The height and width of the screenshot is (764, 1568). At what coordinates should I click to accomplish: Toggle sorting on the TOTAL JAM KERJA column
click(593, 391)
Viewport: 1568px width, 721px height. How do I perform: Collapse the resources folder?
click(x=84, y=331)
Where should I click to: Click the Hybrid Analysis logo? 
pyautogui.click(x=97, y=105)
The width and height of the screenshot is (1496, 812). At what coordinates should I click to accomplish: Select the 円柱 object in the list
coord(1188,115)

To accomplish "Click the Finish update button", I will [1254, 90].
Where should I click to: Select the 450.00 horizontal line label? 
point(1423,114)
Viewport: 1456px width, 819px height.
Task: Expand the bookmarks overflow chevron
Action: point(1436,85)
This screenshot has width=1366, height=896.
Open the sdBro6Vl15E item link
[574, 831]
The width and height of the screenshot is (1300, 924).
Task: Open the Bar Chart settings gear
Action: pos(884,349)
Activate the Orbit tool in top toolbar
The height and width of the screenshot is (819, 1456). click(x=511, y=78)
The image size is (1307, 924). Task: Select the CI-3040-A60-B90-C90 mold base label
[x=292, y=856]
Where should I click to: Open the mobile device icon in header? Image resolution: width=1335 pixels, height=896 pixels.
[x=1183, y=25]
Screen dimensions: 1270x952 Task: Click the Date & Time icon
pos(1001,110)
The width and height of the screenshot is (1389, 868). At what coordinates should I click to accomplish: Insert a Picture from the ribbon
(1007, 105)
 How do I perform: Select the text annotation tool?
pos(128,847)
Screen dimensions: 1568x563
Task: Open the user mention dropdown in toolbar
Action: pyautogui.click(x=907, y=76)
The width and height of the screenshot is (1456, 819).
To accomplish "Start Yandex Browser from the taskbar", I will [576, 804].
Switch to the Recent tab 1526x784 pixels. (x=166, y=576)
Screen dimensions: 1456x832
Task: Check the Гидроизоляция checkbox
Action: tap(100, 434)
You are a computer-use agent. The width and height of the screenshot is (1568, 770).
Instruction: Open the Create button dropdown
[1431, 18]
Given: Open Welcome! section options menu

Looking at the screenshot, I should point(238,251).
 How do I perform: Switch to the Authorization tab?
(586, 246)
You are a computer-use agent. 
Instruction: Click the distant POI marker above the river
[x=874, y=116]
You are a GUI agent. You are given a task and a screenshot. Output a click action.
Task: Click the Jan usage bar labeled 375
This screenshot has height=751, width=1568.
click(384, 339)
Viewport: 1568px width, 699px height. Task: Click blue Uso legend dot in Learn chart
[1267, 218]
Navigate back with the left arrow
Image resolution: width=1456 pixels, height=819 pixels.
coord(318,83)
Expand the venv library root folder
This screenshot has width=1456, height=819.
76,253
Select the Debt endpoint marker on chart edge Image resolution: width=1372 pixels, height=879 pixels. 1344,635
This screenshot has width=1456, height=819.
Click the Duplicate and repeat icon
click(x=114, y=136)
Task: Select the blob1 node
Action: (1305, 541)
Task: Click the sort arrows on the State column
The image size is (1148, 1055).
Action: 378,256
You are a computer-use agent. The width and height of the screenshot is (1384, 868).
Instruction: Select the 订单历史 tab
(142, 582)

========================================================================

__How to complete this task__: Copy each line containing the word "will" from the data.

__Task answer__:
To accomplish "Click the Finish update button", I will [1254, 90].
To accomplish "Start Yandex Browser from the taskbar", I will [576, 804].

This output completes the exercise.